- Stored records
+---+

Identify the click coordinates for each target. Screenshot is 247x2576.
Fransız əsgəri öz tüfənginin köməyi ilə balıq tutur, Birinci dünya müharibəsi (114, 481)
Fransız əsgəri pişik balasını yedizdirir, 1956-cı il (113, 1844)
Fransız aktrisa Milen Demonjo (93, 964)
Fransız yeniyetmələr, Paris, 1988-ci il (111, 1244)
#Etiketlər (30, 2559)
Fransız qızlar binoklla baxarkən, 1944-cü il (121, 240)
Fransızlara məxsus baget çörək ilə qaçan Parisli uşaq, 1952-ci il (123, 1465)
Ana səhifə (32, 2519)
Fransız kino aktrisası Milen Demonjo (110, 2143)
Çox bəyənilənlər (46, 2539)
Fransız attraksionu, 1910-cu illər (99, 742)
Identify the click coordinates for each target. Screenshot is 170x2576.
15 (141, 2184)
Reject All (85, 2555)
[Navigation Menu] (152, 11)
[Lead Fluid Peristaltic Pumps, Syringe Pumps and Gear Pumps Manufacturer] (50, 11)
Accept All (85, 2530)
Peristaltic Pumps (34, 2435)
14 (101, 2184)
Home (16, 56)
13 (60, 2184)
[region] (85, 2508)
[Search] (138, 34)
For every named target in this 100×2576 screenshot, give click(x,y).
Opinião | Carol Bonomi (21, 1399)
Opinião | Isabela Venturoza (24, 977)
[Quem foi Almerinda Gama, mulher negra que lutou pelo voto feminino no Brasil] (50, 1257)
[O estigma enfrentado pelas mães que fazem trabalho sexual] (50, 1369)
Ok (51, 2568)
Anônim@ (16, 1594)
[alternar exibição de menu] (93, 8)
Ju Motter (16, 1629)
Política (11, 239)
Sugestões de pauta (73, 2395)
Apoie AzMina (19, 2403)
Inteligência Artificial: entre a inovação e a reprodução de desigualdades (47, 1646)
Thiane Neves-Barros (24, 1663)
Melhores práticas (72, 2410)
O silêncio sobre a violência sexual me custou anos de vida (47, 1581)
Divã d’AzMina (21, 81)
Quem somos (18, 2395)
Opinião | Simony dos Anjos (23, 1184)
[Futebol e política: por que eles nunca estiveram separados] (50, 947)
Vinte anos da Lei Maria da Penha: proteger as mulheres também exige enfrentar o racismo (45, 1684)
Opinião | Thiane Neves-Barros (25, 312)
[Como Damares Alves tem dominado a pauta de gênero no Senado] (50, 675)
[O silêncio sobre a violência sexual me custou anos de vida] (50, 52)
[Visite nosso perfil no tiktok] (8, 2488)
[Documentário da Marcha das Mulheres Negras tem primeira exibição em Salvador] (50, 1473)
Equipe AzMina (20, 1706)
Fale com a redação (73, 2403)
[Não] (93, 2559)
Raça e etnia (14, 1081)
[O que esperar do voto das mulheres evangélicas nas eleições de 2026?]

+---+

Using the data above, transcribe the lines that run from the line with "[Como Damares Alves" to the line with "Raça e etnia (14, 1081)", both ends kept, and output nothing else.

[Como Damares Alves tem dominado a pauta de gênero no Senado] (50, 675)
[O silêncio sobre a violência sexual me custou anos de vida] (50, 52)
[Visite nosso perfil no tiktok] (8, 2488)
[Documentário da Marcha das Mulheres Negras tem primeira exibição em Salvador] (50, 1473)
Equipe AzMina (20, 1706)
Fale com a redação (73, 2403)
[Não] (93, 2559)
Raça e etnia (14, 1081)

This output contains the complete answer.